‘A Song for Mannahata’, mixed media installation / Lydia Schouten

‘A Song for Mannahata’ is an installation in which videos, drawings, objects, the spoken word, music, soundscape all come together.


Manhattan has been discovered in 1609 by Henry Hudson, a captain who sailed on the ship ‘Half Moon’ for the West Indian Company/the Netherlands. At that time there was a humanistic tolerant climate in the Netherlands, where great thinkers like Erasmus, Descartes and Spinoza came to. But it also gave Jewish refugees and the Quakers from England a place. From this climate became New Amsterdam founded. The place where all cultures were welcome.

Manhattan as a house, making connections between the present and the past as the basis for new interpretation, social relationships, relationships with other cultures, where people and stories resonate with each other on a timeline and together forms a world, which defines ‘NOW’. The Manhattan grid as a layered composition of videos, objects, drawings and texts. It consists of separate story fragments from hugely differing sources; books, newspapers, internet. An assemblage of heterogeneous stories, memories, dreams. Combined they form the city’s inner self.

Dutch version of this page click here

Execution of the installation

The installation can be set up in various ways, depending on the dimensions of the space.

Large drawings alternate with 3 video projections, 9 small LCD screens and different objects. On entering you see one video projection on the wall showing a hand writing and overwriting letters. The texts become ever more illegible. These are travel letters from the first pioneers on their way to New Amsterdam. Rough seas can be seen through the semi-transparant text.
On an opposite wall there is another video projection showing activity around St. Mark’s Church-in-the-Bowery.

On a third video projection you see Afro American attendants in their role of guardians of the art.

In the middle of the space a small, rusty video table has been set up showing a visit to a fortune-teller. In New York people from diverse cultures often ask advice from these ‘spiritual healers’, usually from South America.


A curved branch with 4 small speakers stands in the space. In the sound heard every now and then through these speakers, time slips from the one century to the other through alternating Indian singing with Afro American working songs and fragments of spoken text (including Allen Ginsberg). There is also a rusted stove with a pan of soup on it.
A little further on a light bulb is spinning around, every 5 minutes this comes to rest again. The light from the bulb slides across a gas burner with simmering soup and across a drawing entitled: ‘Stomp the Devil, Shake, Shake, Shake’. The drawing relates to the Quakers, who were persecuted in Europe for their beliefs. 

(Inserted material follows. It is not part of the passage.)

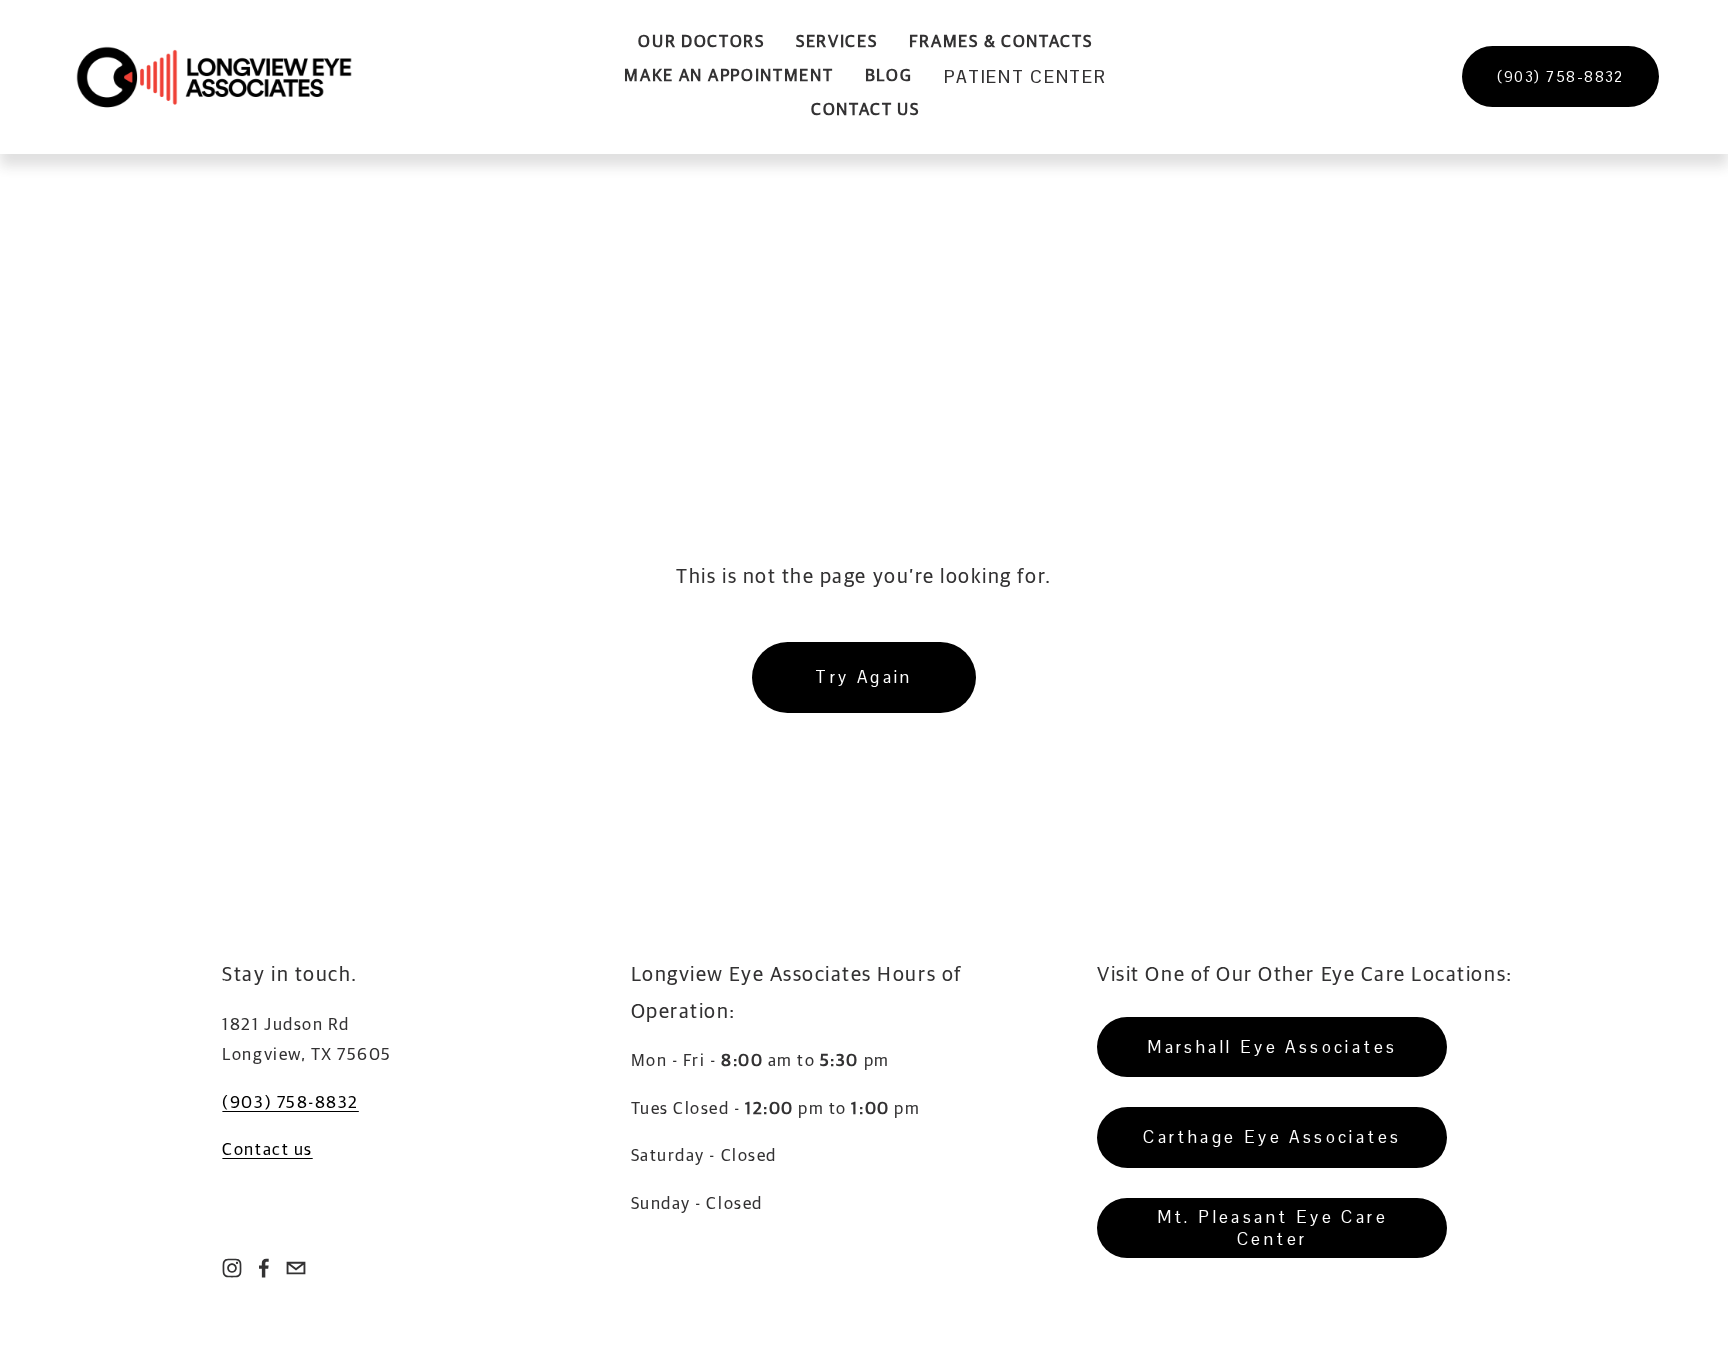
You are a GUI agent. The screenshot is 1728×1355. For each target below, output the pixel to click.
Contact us (267, 1150)
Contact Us (865, 110)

St Mark’s Church-in-the-Bowery

In the back room, on a rusty table, there is a monitor showing activity around St. Mark’s Church.
St. Mark’s Church is important to me since it is where Peter Stuyvesant, one of the first commanders of New Amsterdam, built his house and is also where he is buried.
Over the years it has become an important cultural location, hosting many performance events, and also the place where vagrants have permanent shelters and are part of the public in the church.

Coney Island

Various video images, recorded on Manhattan and Coney Island, are shown on small LCD screens arranged in the space. I made regular return visits to Coney Island because I became interested in the dilapidated district with boarded-up fairground attractions and snack bars. I also filmed the Russian immigrants on Brighton Beach, who wander over the boardwalks in thick fur coats and sing karaoke in a Russian restaurant (see video).



The role of the attendants

The Afro American attendants can be seen in their role as guardians of Manhattan and of art. They kill time through small-scale individual on the spot actions. Whenever circumstances allow, they return in the installation as performance element. Initially almost invisible, as people expect from museum attendants. After a while an attendant starts to hand soup around to the public. The soup stands for a welcoming gesture, but also for feeding the poor; those who have not succeeded in making a dollar from a dime. They then revert to their roles as attendants with small-scale idiosyncratic behavior.


I have been experimenting with sound as a component of my visual art since the eighties, mostly in combination with video, but also as a stand-alone element. It has shifted my attention from purely visual art towards art as a multisensory experience, in which sound ‘sculpts’ the space.

A 5-channel surround system creates a soundscape.
A moving field of music and sound physically envelops the visitor.
Speakers stand in the four corners of the space and 4 more small speakers are attached to a large upright branch.
The installation oscillates between sounds from different times.